Okuma parçası>
★ ★ ★ ★ ★ ★ ★
Doğumunun 200. yıldönümünde Engels

Yazan
Yıldırım Koç
Yazının Okunma Süresi
13 dakika

Bir insan düşünün ki, köklü ve varlıklı bir aileden gelsin, ancak yaşamını ezilenlerin kurtuluş davasına adasın; tüm yaşamı boyunca insanın insanı sömürmediği bir dünya kurmanın bilimini geliştirsin, o mücadeleye aktif olarak katılsın. Bu insan, bir “polyglot” olsun; diğer bir deyişle, çok sayıda dili anlayabilsin, konuşabilsin ve yazabilsin.

İnsanlık tarihine baktığınızda, bireyin toplumların siyasal ve toplumsal gelişmelerinde çok önemli rol oynadığı örnekler pek fazla değildir. Karl Marx ve Frederick Engels, düşünce ve davranışlarıyla insanlık tarihine yön vermiş iki isimdir.

Karl Marx’ın 200. doğum yıldönümünü 2018 yılında kutlamış, Marx’ı anmıştık. 28 Kasım 2020 ise, Frederick Engels’in 200. doğum yıldönümü.

Bir insan düşünün ki, köklü ve varlıklı bir aileden gelsin, ancak yaşamını ezilenlerin kurtuluş davasına adasın; tüm yaşamı boyunca insanın insanı sömürmediği bir dünya kurmanın bilimini geliştirsin, o mücadeleye aktif olarak katılsın. Bu insan, bir “polyglot” olsun; diğer bir deyişle, çok sayıda dili anlayabilsin, konuşabilsin ve yazabilsin. Bu insan, özgürlük için barikatlarda da savaşsın, tarihten biyolojiye, felsefeden ekonomiye ve politikaya kadar çeşitli alanlarda bugün bile ilgiyle okunan kitaplar da yazsın. Bu insan, Karl Marx ve ailesinin geçimine yıllarca büyük katkılarda bulunsun. Bu insan, Karl Marx’ın yarım bıraktığı kitapları tamamlayıp yayımlasın. Bu insan tüm bu özelliklerine karşın, “ikinci keman” olmaktan gurur duysun.
★ ★ ★ ★ ★ ★ ★
Kaynak veriler>

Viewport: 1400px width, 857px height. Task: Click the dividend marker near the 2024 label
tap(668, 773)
★ ★ ★ ★ ★ ★ ★
Yönerge 1> Engels hakkındaki yazının "İnsanlık tarihine baktığınızda, bireyin" sözlerinden başlayıp "200. doğum yıldönümü." sözleri de dahil olmak üzere oraya kadar uzanan kısmını harfi harfine tekrarlayın.
Yönerge 2> Lütfen Engels hakkındaki yazıyı kaldığı yerden sürdürüp bir sonraki bölümünü tamamlayın.

Alıştırma cevabı 1>
İnsanlık tarihine baktığınızda, bireyin toplumların siyasal ve toplumsal gelişmelerinde çok önemli rol oynadığı örnekler pek fazla değildir. Karl Marx ve Frederick Engels, düşünce ve davranışlarıyla insanlık tarihine yön vermiş iki isimdir.

Karl Marx’ın 200. doğum yıldönümünü 2018 yılında kutlamış, Marx’ı anmıştık. 28 Kasım 2020 ise, Frederick Engels’in 200. doğum yıldönümü.

Alıştırma cevabı 2>
200. doğum yıldönümünü kutladığımız Frederick Engels böyle biriydi.

Marx ve Engels’i yaratan koşullar

Marx ve Engels’in kişiliklerinin biçimlenmesinde 19. yüzyılın ilk yarısında kapitalist dünyada ve özellikle İngiltere’de işçi sınıfının yaşadığı büyük yoksulluk ve sefalet önemli rol oynadı. 1780’li yıllarda başlayan Sanayi Devrimi ve köylerden kentlere kitlesel göç, insanların yaşama ve çalışma koşullarını ciddi biçimde kötüleştirdi. Ortalama ömür 40 yıl dolaylarına indi. İş kazaları, meslek hastalıkları, salgın hastalıklar çok sayıda işçinin ölmesine yol açtı. Marx ve Engels’in çocukluk ve gençlik yılları, işçi sınıflarının bir cehennemde yaşadığı dönemdi.

İşçi sınıfları ilk kez bu dönemde kendiliğindenci kitlesel tepkiler geliştirdiler. Bu kitlesel tepkilerin bir bölümü son derece militandı. Londra’nın önemli bir bölümünün yakılmasından, fabrikaların ve çiftliklerin tahrip edilmesine, yüz binlerce insanın yürüyüşler ve mitingler düzenlemesine kadar birçok eylem yapıldı. Kitlesel tepkilerin bir bölümü de barışçıldı; legal sendikaların mücadelesi biçimindeydi.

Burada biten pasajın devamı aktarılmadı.